[Recorded data]
────────────────────────────────────────

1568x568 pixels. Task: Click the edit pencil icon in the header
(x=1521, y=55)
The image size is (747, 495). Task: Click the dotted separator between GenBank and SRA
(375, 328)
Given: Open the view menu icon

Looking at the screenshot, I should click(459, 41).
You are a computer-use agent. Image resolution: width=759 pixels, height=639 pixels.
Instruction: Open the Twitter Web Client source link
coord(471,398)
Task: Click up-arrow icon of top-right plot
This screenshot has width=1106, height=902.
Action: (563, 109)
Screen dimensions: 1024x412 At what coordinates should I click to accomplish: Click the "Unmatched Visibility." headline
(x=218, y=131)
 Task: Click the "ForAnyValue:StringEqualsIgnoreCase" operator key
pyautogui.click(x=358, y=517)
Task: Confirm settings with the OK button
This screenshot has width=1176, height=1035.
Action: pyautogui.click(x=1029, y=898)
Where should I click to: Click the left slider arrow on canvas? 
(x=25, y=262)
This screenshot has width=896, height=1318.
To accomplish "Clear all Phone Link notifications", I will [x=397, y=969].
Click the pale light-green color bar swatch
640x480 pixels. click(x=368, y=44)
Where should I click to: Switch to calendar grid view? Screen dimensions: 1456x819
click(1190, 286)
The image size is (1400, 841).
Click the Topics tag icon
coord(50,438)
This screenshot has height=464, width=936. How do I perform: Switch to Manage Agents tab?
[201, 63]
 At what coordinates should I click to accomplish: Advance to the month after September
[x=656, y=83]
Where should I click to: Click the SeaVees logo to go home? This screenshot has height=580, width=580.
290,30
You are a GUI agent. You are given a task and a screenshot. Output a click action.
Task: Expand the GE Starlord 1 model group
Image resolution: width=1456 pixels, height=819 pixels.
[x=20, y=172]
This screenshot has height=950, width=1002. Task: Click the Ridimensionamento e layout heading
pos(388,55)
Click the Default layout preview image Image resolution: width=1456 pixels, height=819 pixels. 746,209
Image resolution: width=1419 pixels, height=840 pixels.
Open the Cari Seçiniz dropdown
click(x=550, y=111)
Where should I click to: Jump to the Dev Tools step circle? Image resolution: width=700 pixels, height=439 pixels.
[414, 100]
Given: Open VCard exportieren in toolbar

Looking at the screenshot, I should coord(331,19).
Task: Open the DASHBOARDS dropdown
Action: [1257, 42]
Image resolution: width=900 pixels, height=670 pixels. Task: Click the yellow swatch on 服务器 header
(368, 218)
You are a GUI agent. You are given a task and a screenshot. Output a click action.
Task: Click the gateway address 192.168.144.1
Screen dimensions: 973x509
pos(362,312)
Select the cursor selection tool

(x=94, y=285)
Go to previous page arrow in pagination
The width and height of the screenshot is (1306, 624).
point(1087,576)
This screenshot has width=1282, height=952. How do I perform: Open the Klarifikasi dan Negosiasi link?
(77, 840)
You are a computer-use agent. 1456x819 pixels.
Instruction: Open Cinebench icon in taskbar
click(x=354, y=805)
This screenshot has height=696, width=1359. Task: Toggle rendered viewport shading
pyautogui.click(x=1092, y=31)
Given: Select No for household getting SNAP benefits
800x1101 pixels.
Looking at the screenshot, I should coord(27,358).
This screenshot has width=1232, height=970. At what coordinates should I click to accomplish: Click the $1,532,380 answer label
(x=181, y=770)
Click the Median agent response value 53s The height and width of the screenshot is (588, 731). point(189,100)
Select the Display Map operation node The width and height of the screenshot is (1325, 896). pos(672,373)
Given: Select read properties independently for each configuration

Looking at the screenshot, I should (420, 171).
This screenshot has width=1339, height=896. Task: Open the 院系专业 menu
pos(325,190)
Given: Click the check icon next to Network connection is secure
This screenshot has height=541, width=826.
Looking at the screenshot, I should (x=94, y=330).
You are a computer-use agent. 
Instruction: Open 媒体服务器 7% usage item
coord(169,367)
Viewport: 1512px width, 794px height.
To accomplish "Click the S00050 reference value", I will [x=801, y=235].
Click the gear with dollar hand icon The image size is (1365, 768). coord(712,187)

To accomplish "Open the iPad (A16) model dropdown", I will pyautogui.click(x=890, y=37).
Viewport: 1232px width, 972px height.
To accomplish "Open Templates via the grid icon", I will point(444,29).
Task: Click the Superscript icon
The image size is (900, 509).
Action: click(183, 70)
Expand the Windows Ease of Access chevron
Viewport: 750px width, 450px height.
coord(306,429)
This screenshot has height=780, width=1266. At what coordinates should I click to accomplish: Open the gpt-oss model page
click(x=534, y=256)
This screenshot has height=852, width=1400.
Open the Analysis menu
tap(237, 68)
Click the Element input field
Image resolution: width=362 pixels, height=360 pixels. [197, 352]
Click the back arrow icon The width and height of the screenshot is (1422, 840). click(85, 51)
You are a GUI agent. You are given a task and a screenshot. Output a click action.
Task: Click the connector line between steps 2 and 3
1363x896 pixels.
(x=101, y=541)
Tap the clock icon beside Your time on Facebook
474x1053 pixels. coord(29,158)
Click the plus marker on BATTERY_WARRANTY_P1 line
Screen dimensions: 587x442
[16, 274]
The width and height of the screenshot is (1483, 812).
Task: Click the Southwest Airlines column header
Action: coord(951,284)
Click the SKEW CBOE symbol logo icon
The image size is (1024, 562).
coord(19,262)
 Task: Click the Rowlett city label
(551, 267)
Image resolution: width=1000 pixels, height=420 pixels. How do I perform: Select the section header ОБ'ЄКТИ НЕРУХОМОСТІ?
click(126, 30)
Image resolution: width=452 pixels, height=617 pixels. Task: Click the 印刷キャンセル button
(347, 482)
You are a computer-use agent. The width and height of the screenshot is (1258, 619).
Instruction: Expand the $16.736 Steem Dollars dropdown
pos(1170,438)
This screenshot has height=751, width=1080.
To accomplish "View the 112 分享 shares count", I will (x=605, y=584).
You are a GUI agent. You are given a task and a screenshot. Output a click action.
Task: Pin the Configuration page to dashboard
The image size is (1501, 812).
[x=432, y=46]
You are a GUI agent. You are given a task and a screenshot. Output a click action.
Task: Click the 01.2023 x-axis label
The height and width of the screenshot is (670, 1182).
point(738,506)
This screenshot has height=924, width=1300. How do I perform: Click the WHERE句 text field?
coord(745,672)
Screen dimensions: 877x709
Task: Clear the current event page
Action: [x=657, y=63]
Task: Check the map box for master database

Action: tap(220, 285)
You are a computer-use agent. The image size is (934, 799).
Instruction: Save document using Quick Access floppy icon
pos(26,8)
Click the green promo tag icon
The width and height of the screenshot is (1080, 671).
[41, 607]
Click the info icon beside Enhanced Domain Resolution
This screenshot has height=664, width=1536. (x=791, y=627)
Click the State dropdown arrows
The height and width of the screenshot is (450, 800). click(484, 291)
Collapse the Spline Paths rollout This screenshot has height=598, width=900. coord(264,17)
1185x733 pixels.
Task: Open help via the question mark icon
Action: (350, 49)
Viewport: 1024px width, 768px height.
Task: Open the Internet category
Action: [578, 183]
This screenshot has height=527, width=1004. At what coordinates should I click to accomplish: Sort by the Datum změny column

────────────────────────────────────────

◆ To do ◆
Write out all the items above again, swapping each occurrence of "Where should I click to" for "Where do I click to" and keeping everything else unchanged.

◆ Exercise response ◆
1568x568 pixels. Task: Click the edit pencil icon in the header
(x=1521, y=55)
The image size is (747, 495). Task: Click the dotted separator between GenBank and SRA
(375, 328)
Given: Open the view menu icon

Looking at the screenshot, I should click(459, 41).
You are a computer-use agent. Image resolution: width=759 pixels, height=639 pixels.
Instruction: Open the Twitter Web Client source link
coord(471,398)
Task: Click up-arrow icon of top-right plot
This screenshot has width=1106, height=902.
Action: (563, 109)
Screen dimensions: 1024x412 At what coordinates should I click to accomplish: Click the "Unmatched Visibility." headline
(x=218, y=131)
 Task: Click the "ForAnyValue:StringEqualsIgnoreCase" operator key
pyautogui.click(x=358, y=517)
Task: Confirm settings with the OK button
This screenshot has width=1176, height=1035.
Action: pyautogui.click(x=1029, y=898)
Where do I click to: Click the left slider arrow on canvas? 
(x=25, y=262)
This screenshot has width=896, height=1318.
To accomplish "Clear all Phone Link notifications", I will [x=397, y=969].
Click the pale light-green color bar swatch
640x480 pixels. click(x=368, y=44)
Where do I click to: Switch to calendar grid view? Screen dimensions: 1456x819
click(1190, 286)
The image size is (1400, 841).
Click the Topics tag icon
coord(50,438)
This screenshot has height=464, width=936. How do I perform: Switch to Manage Agents tab?
[201, 63]
 At what coordinates should I click to accomplish: Advance to the month after September
[x=656, y=83]
Where do I click to: Click the SeaVees logo to go home? This screenshot has height=580, width=580.
290,30
You are a GUI agent. You are given a task and a screenshot. Output a click action.
Task: Expand the GE Starlord 1 model group
Image resolution: width=1456 pixels, height=819 pixels.
[x=20, y=172]
This screenshot has height=950, width=1002. Task: Click the Ridimensionamento e layout heading
pos(388,55)
Click the Default layout preview image Image resolution: width=1456 pixels, height=819 pixels. 746,209
Image resolution: width=1419 pixels, height=840 pixels.
Open the Cari Seçiniz dropdown
click(x=550, y=111)
Where do I click to: Jump to the Dev Tools step circle? Image resolution: width=700 pixels, height=439 pixels.
[414, 100]
Given: Open VCard exportieren in toolbar

Looking at the screenshot, I should coord(331,19).
Task: Open the DASHBOARDS dropdown
Action: [1257, 42]
Image resolution: width=900 pixels, height=670 pixels. Task: Click the yellow swatch on 服务器 header
(368, 218)
You are a GUI agent. You are given a task and a screenshot. Output a click action.
Task: Click the gateway address 192.168.144.1
Screen dimensions: 973x509
pos(362,312)
Select the cursor selection tool

(x=94, y=285)
Go to previous page arrow in pagination
The width and height of the screenshot is (1306, 624).
point(1087,576)
This screenshot has width=1282, height=952. How do I perform: Open the Klarifikasi dan Negosiasi link?
(77, 840)
You are a computer-use agent. 1456x819 pixels.
Instruction: Open Cinebench icon in taskbar
click(x=354, y=805)
This screenshot has height=696, width=1359. Task: Toggle rendered viewport shading
pyautogui.click(x=1092, y=31)
Given: Select No for household getting SNAP benefits
800x1101 pixels.
Looking at the screenshot, I should coord(27,358).
This screenshot has width=1232, height=970. At what coordinates should I click to accomplish: Click the $1,532,380 answer label
(x=181, y=770)
Click the Median agent response value 53s The height and width of the screenshot is (588, 731). point(189,100)
Select the Display Map operation node The width and height of the screenshot is (1325, 896). pos(672,373)
Given: Select read properties independently for each configuration

Looking at the screenshot, I should (420, 171).
This screenshot has width=1339, height=896. Task: Open the 院系专业 menu
pos(325,190)
Given: Click the check icon next to Network connection is secure
This screenshot has height=541, width=826.
Looking at the screenshot, I should (x=94, y=330).
You are a computer-use agent. 
Instruction: Open 媒体服务器 7% usage item
coord(169,367)
Viewport: 1512px width, 794px height.
To accomplish "Click the S00050 reference value", I will [x=801, y=235].
Click the gear with dollar hand icon The image size is (1365, 768). coord(712,187)

To accomplish "Open the iPad (A16) model dropdown", I will pyautogui.click(x=890, y=37).
Viewport: 1232px width, 972px height.
To accomplish "Open Templates via the grid icon", I will point(444,29).
Task: Click the Superscript icon
The image size is (900, 509).
Action: click(183, 70)
Expand the Windows Ease of Access chevron
Viewport: 750px width, 450px height.
coord(306,429)
This screenshot has height=780, width=1266. At what coordinates should I click to accomplish: Open the gpt-oss model page
click(x=534, y=256)
This screenshot has height=852, width=1400.
Open the Analysis menu
tap(237, 68)
Click the Element input field
Image resolution: width=362 pixels, height=360 pixels. [197, 352]
Click the back arrow icon The width and height of the screenshot is (1422, 840). click(85, 51)
You are a GUI agent. You are given a task and a screenshot. Output a click action.
Task: Click the connector line between steps 2 and 3
1363x896 pixels.
(x=101, y=541)
Tap the clock icon beside Your time on Facebook
474x1053 pixels. coord(29,158)
Click the plus marker on BATTERY_WARRANTY_P1 line
Screen dimensions: 587x442
[16, 274]
The width and height of the screenshot is (1483, 812).
Task: Click the Southwest Airlines column header
Action: coord(951,284)
Click the SKEW CBOE symbol logo icon
The image size is (1024, 562).
coord(19,262)
 Task: Click the Rowlett city label
(551, 267)
Image resolution: width=1000 pixels, height=420 pixels. How do I perform: Select the section header ОБ'ЄКТИ НЕРУХОМОСТІ?
click(126, 30)
Image resolution: width=452 pixels, height=617 pixels. Task: Click the 印刷キャンセル button
(347, 482)
You are a computer-use agent. The width and height of the screenshot is (1258, 619).
Instruction: Expand the $16.736 Steem Dollars dropdown
pos(1170,438)
This screenshot has height=751, width=1080.
To accomplish "View the 112 分享 shares count", I will (x=605, y=584).
You are a GUI agent. You are given a task and a screenshot. Output a click action.
Task: Pin the Configuration page to dashboard
The image size is (1501, 812).
[x=432, y=46]
You are a GUI agent. You are given a task and a screenshot. Output a click action.
Task: Click the 01.2023 x-axis label
The height and width of the screenshot is (670, 1182).
point(738,506)
This screenshot has height=924, width=1300. How do I perform: Click the WHERE句 text field?
coord(745,672)
Screen dimensions: 877x709
Task: Clear the current event page
Action: [x=657, y=63]
Task: Check the map box for master database

Action: tap(220, 285)
You are a computer-use agent. The image size is (934, 799).
Instruction: Save document using Quick Access floppy icon
pos(26,8)
Click the green promo tag icon
The width and height of the screenshot is (1080, 671).
[41, 607]
Click the info icon beside Enhanced Domain Resolution
This screenshot has height=664, width=1536. (x=791, y=627)
Click the State dropdown arrows
The height and width of the screenshot is (450, 800). click(484, 291)
Collapse the Spline Paths rollout This screenshot has height=598, width=900. coord(264,17)
1185x733 pixels.
Task: Open help via the question mark icon
Action: (350, 49)
Viewport: 1024px width, 768px height.
Task: Open the Internet category
Action: [578, 183]
This screenshot has height=527, width=1004. At what coordinates should I click to accomplish: Sort by the Datum změny column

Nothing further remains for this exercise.